THE MANUFACTURERS OF PATENT MEDICINES TO NERVURA.

(Compassionately dedicated to that mighty and ever increasing host, the Suckers and the Stung.)

Sublime Nervura, hearken to our appeal. The people and their doctors show signs of awakening intelligence and our trade is threatened. We invoke thy power to blast them in their forwardness. Loosen not, we beseech thee, the shackles in which we have so long held them bound. Allow not the hypochondriac to escape from our hands. Take not from us such subtle and potent poisons as cocaine and morphine. Truly, without these demoralizing agents were the patent medicine trade bootless. We thank thee especially for the gift of the poison alcohol, which effects a transitory sense of well-being and wins us half our testimonials at the hands of the near-clergy. Permit not the press of the country to reclaim to truth, to decency, to sanity and to wholesomeness their advertising columns.

Perpetuate among our people, O deity, a low moral sense, weak character and an undue susceptibility to suggestion. So shall we, thy devoted suppliants, thrive.

Cure for Insomnia.

A sufferer from insomnia writes in a recent issue of the Argonaut that a friend who had heard that he sometimes suffered from sleeplessness told him of a sure cure. "Eat a pint of peanuts and drink two or three glasses of milk before going to bed," said he, "and I'll warrant you'll be asleep within half an hour." He did as he suggested, and now, for the benefit of others who may be afflicted with insomnia, he feels it his duty to report what happened, so far as he is able to recall the details:

"First, let me say my friend was right, I did go to sleep very soon after my retirement. Then a friend with his head under his arm came along and asked me if I wanted to buy his feet. I was negotiating with him, when the dragon on which I was riding slipped out of his skin and left me floating in the air. While I was considering how I should get down, a bull with two heads peered over the edge of the wall and said he would haul me up if I would first climb up and rig a windlass for him.

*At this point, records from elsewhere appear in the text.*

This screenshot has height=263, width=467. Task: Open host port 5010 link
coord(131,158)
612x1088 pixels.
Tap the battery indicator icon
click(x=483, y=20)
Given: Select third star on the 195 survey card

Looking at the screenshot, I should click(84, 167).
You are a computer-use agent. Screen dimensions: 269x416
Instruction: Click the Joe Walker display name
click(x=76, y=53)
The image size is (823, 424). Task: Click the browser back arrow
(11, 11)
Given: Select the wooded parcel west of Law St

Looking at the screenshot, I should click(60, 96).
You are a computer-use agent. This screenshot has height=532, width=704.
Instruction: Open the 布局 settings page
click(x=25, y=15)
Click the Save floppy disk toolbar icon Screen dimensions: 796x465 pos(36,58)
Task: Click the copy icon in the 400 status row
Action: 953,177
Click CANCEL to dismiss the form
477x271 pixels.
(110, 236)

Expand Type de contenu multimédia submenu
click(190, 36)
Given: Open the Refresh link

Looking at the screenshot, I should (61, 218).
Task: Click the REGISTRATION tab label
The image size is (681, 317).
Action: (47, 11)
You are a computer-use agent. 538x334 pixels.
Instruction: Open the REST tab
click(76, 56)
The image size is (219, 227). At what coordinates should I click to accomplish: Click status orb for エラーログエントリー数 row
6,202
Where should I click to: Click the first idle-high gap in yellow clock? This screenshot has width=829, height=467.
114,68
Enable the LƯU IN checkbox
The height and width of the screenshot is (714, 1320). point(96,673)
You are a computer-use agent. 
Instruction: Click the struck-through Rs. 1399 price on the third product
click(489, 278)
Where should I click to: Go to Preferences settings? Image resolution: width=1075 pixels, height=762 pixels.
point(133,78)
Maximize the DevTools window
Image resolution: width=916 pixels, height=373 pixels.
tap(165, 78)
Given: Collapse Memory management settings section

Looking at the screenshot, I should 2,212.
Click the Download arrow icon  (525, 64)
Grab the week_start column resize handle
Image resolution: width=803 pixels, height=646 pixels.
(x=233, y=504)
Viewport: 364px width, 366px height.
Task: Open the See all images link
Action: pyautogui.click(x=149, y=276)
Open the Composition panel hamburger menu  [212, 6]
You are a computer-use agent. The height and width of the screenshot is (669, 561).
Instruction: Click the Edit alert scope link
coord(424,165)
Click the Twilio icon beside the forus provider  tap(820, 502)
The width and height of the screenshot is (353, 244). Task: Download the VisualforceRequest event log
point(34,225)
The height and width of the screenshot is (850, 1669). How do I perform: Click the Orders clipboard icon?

So as I was sliding down the mountainside the brakeman came in, and I asked him when the train would reach my station.

"We passed your station 400 years ago," he said, calmly folding the train up and slipping it into his vest pocket.

At this juncture the clown bounded into the ring and pulled the centrepole out of the ground, lifting the tent and all the people in it up, up, while I stood on the earth below watching myself go out of sight among the clouds above."

He then awoke and found he had been asleep almost ten minutes.

Clinical Medicine in Rome 2000 Years Ago.

Languid I lay, and thou camest, O Symmachus, quickly to see me.
Quickly thou camest, and with thee a hundred medical students.
The hundred pawed me all over with hands congealed by the north wind.
Ague before I had none, but now, by Apollo! I have it.

Martial, Epigrams.

"A faculty without its troubles is always in a bad waythe waters should be stirred. Some ferment should be brewing; the young men should always be asking for improvements, to which the old men will object. It is a sign of health,. -much good will come of them." There is no question about Osler's wisdom, sanity, great

ness.

Book salesman, to customer: "The Last Days of Pompeii' is an interesting book."

"Who was he? What did he die of?"
"Some kind of an eruption, I believe."